# bar tv licence



## mickles (Jun 17, 2010)

can anyone tell if the rumour's are true about a new law that bars showing tv programmes whether Spanish or English will soon require a licence to do so. not sure where it started but rumours are always riff over here.
thanks 
mick


----------



## snikpoh (Nov 19, 2007)

mickles said:


> can anyone tell if the rumour's are true about a new law that bars showing tv programmes whether Spanish or English will soon require a licence to do so. not sure where it started but rumours are always riff over here.
> thanks
> mick


Not heard that one - can't see why they would introduce a new licence. No one would gain.


----------



## sat (Jul 20, 2008)

Currently, if you own a commercial premises then, if you subscribe to Gol TV on TDT, or Canal+ (Spains satellite service), then you should use their commercial subscription and not a domestic subscription.

Just like in the UK where commercial premises require a commercial Sky or BT subscription.
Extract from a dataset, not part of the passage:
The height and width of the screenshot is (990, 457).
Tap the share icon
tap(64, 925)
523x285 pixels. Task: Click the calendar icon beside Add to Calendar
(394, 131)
But not heard anything about a "general" tv licence for commercial places in Spain...


----------



## Pesky Wesky (May 10, 2009)

mickles said:


> can anyone tell if the rumour's are true about a new law that bars showing tv programmes whether Spanish or English will soon require a licence to do so. not sure where it started but rumours are always riff over here.
> thanks
> mick


I don't think that's a new law.
20 years ago our local in Madrid had a fight with SGAE Sociedad General de autores y Editores) who fined the bar for not having a licence. All public places with tvs and radios are supposed to have a licence (Hairdresser's, bars, waiting rooms...) and from time to time inspectors go round and check.
I _think_ this is the relevant link
Escoge tu licencia | SGAE


----------



## Chopera (Apr 22, 2013)

Pesky Wesky said:


> ...All public places with tvs and radios are supposed to have a licence (Hairdresser's, bars, waiting rooms...) and from time to time inspectors go round and check.
> ...


Yes I remember them introducing this a couple of years ago. A hair dresser switches on a radio in the background and they can get prosecuted for not having a license!


----------



## snikpoh (Nov 19, 2007)

Chopera said:


> Yes I remember them introducing this a couple of years ago. A hair dresser switches on a radio in the background and they can get prosecuted for not having a license!
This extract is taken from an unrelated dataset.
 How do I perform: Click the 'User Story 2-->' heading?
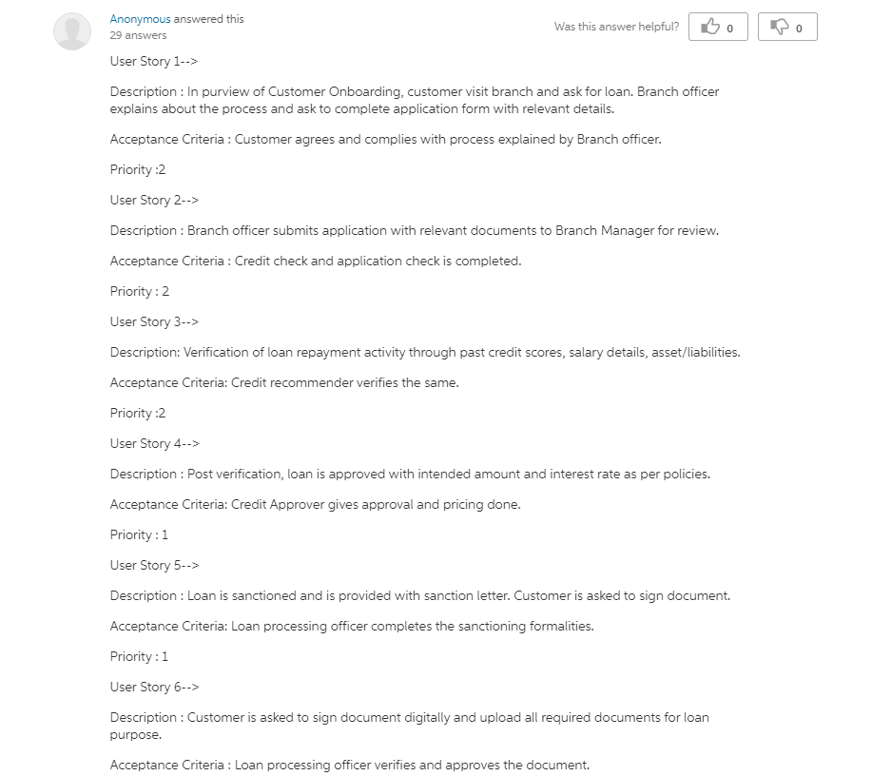click(x=154, y=201)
So that's the same as in UK then?


----------



## Pesky Wesky (May 10, 2009)

Chopera said:


> Yes I remember them introducing this a couple of years ago. A hair dresser switches on a radio in the background and they can get prosecuted for not having a license!


It's been there for a long time.
The last "story" to come to light, which probably coincides with the last drive by SGAE, was indeed fairly recently and featured a hairdresser


----------



## Chopera (Apr 22, 2013)

Pesky Wesky said:


> It's been there for a long time.
> The last "story" to come to light, which probably coincides with the last drive by SGAE, was indeed fairly recently and featured a hairdresser


OK - I must have caught the "uproar" and assumed it was a new law


----------



## Chopera (Apr 22, 2013)

snikpoh said:


> So that's the same as in UK then?


I believe so


----------



## mickles (Jun 17, 2010)

thanks for all your reply's. just another rumour then.
thanks


----------